この春、社内での異動が決まり新しい環境になりました。

どうしても緊張しますよね~。
私のことを知らない人ばかりでしょ。
なめられちゃいけないんで


それを聞いて、とっさに出て来た私の言葉。

えっ? 別に、なめられてもいいんじゃないの? ダメなの?
えっ?ダメですよ。
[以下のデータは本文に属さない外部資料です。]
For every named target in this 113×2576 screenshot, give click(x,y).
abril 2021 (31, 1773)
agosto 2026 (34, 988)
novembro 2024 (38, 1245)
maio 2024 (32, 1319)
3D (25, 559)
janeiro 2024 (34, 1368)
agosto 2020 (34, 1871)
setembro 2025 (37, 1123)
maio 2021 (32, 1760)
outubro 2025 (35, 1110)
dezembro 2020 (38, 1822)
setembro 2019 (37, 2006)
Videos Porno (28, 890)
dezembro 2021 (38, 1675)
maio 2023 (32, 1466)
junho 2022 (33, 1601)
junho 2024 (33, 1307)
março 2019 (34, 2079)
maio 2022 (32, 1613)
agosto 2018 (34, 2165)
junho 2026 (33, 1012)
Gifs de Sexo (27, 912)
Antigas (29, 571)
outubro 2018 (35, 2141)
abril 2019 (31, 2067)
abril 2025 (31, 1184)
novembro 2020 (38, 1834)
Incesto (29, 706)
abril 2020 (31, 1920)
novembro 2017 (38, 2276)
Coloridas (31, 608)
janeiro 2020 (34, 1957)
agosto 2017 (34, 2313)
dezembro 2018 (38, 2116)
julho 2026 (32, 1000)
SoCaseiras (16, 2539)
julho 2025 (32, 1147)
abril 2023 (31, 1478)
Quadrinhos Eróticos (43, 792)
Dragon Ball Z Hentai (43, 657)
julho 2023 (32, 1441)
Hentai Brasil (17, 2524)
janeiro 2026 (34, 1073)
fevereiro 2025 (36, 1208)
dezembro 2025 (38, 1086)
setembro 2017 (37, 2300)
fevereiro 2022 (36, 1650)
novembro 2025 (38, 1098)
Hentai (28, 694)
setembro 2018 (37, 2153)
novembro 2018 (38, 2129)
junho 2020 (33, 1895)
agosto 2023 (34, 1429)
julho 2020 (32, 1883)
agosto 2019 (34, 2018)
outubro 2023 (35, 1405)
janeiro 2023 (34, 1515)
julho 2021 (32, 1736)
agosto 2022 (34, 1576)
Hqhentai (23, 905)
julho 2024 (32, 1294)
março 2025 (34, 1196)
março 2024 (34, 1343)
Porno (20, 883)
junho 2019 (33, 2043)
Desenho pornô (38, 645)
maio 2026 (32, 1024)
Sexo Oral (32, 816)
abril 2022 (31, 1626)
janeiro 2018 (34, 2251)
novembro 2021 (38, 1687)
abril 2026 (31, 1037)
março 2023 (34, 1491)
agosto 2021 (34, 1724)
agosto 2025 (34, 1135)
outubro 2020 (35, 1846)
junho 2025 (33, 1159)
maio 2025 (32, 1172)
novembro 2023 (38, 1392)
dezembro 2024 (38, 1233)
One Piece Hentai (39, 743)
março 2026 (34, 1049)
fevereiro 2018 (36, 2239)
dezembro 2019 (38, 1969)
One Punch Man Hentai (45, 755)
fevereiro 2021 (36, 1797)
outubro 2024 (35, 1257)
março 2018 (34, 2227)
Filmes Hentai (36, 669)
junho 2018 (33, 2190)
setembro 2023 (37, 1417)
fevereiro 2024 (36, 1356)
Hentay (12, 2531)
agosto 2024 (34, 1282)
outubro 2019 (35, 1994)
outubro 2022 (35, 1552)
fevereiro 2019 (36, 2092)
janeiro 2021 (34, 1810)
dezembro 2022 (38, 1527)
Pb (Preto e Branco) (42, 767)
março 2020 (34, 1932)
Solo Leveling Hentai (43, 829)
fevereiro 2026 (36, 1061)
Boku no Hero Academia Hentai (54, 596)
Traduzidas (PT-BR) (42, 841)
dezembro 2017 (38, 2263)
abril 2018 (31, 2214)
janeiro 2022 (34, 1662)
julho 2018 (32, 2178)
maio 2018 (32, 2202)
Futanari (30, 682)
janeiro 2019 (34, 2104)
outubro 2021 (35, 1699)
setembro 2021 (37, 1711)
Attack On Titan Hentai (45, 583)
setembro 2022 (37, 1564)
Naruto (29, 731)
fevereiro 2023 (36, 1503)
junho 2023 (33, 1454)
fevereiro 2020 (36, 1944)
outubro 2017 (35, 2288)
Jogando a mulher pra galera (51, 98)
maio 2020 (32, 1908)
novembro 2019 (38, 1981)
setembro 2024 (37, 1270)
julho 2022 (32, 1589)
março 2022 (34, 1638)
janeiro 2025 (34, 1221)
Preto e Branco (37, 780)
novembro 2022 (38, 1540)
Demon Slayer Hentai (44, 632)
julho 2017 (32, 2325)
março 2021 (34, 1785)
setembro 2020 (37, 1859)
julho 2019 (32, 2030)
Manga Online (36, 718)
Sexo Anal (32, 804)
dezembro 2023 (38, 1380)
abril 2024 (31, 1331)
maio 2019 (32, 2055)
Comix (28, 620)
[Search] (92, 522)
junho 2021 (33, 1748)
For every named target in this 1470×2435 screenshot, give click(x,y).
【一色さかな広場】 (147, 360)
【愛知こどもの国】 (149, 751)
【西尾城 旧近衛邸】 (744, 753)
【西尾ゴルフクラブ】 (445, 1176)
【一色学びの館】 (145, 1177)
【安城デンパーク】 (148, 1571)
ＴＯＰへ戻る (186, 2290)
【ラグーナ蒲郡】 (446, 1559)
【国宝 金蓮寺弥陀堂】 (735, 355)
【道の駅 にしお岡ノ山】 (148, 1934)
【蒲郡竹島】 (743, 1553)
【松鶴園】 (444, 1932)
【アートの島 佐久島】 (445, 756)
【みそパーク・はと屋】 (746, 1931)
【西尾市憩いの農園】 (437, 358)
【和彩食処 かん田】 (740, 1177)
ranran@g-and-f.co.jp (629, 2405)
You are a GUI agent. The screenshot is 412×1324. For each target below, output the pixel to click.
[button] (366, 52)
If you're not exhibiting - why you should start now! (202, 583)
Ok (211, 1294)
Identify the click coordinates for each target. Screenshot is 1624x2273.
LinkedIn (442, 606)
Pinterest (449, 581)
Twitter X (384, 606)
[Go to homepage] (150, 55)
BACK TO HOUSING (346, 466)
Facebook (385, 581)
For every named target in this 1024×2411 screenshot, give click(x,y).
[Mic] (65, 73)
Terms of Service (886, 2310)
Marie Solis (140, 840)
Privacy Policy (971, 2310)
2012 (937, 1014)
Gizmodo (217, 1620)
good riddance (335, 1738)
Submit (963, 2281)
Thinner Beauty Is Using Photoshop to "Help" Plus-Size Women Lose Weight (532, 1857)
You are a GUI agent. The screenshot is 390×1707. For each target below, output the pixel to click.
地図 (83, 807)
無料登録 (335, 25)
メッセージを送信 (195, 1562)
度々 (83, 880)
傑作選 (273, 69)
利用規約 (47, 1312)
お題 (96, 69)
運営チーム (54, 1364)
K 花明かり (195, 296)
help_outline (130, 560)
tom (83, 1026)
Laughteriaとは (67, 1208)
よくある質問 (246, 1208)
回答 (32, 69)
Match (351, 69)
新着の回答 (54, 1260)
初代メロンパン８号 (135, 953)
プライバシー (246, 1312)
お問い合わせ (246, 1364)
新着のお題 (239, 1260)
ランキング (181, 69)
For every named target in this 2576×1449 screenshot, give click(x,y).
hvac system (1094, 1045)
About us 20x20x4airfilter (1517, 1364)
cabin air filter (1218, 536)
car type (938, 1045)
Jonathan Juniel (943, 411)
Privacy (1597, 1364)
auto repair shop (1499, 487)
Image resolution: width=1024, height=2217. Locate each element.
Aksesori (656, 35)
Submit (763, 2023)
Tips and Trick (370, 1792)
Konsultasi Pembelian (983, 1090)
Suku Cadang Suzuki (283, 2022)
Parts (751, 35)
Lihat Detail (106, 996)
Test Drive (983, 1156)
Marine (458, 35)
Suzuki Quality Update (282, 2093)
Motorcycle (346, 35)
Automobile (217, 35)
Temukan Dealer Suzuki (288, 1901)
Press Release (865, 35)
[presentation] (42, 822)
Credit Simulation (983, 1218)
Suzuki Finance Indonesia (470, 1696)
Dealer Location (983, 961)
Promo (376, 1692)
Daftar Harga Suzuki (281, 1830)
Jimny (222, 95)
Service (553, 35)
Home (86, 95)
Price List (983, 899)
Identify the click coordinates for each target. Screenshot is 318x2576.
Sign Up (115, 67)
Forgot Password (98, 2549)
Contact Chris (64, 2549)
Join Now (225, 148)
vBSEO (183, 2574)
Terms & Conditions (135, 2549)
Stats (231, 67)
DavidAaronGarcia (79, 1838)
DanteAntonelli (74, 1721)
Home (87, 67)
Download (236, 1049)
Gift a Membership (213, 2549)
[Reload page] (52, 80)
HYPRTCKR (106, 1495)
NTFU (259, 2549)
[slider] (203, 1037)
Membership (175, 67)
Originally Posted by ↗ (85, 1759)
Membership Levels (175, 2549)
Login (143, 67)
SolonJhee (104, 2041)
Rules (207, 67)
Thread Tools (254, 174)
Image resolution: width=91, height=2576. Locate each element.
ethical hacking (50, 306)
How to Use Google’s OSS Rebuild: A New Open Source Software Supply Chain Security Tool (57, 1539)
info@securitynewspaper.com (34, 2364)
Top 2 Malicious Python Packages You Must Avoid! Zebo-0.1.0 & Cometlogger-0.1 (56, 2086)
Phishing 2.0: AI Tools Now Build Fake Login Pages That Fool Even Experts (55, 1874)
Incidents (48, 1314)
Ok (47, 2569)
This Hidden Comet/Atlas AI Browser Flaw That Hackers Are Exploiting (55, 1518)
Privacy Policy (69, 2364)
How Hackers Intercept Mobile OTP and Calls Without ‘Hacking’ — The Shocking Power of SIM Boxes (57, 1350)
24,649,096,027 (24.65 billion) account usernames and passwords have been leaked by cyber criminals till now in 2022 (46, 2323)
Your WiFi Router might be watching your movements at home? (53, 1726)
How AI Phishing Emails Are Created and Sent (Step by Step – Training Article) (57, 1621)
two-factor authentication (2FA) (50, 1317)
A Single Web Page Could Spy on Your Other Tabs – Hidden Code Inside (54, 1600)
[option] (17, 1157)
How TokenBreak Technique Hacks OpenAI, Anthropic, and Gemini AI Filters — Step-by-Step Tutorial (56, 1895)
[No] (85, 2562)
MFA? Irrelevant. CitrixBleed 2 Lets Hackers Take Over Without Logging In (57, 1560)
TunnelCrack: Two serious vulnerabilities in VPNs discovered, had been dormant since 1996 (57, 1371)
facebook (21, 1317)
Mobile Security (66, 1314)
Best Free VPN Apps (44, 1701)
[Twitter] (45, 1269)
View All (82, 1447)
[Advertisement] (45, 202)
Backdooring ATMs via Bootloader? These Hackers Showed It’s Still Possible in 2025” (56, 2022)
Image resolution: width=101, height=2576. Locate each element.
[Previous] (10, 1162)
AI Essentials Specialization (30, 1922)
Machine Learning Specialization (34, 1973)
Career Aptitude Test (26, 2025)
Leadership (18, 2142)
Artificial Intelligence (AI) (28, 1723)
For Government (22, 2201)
仕事が出来る人だと思われたいし

「どう思われてもいいじゃ~ん!」
というのは、彼女の仕事環境を知らない、私の無責任な言葉かもしれません。
でもね・・・

「私は出来る人です」
「私は立派な人間です」

ということを周囲の人に認知してもらうためには、けっこうエネルギーを
使いますよ。
直接言えないから、遠回しに分かってもらおうと、あれこれ操作して、
「出来る人度」をアピールし続けなければならない。
いつも身構えているので、心も身体も疲れますしね。
新しい仕事に慣れるより、気疲れしてミスが増えたりもします。

一方B子さんも、この春、重要な役職につき新しい環境にうつりました。

最初は疲れましたよ。
でも、周囲の期待に応えなくても良い、と気付いたんです。
あなたの期待に、私は応える必要はない。
この役職にふさわしい人間になる必要もない。 
私は私らしくいて良い。
そして、この場を楽しんで良い。
そう思えたら、ものすごく楽になりました


「なめられちゃいかん」も「期待に応えよう」も、自分の中にあって良いけれど、
振り回されるとツライくなりますよね。
B子さんのように、そんな気持ちを一旦手放すことが出来れば、楽になります。

どんな場にいても、私は私でいて良い。
破綻も、凸凹もある私で良いんです。

凹は、とっても恥ずかしいと思うから、隠して「立派」を装うけれど、凹は、ぜんぜん
恥ずかしくないなと、ようやく気付きました。
むしろ私たちは、凹があるからこそ、人とつながれるんですね。

助けて下さい。
力を貸して下さい。
教えて下さい。
一緒にいてください。

そんな言葉を素直に言えるようになれば、今よりもっと世界は広くなるし、
身構えなくても大丈夫な自分でいられます。

それは、ひとりではけっして生きて行けないことを知っている、謙虚で
おだやかな思いやりも生むのではと思うのです。

私も道の途中。
人の評価を主体にするよりも、私を主体にすること。
そして、私の中に響く声を、静かに聴き取りながら、歩いて行こうと思います。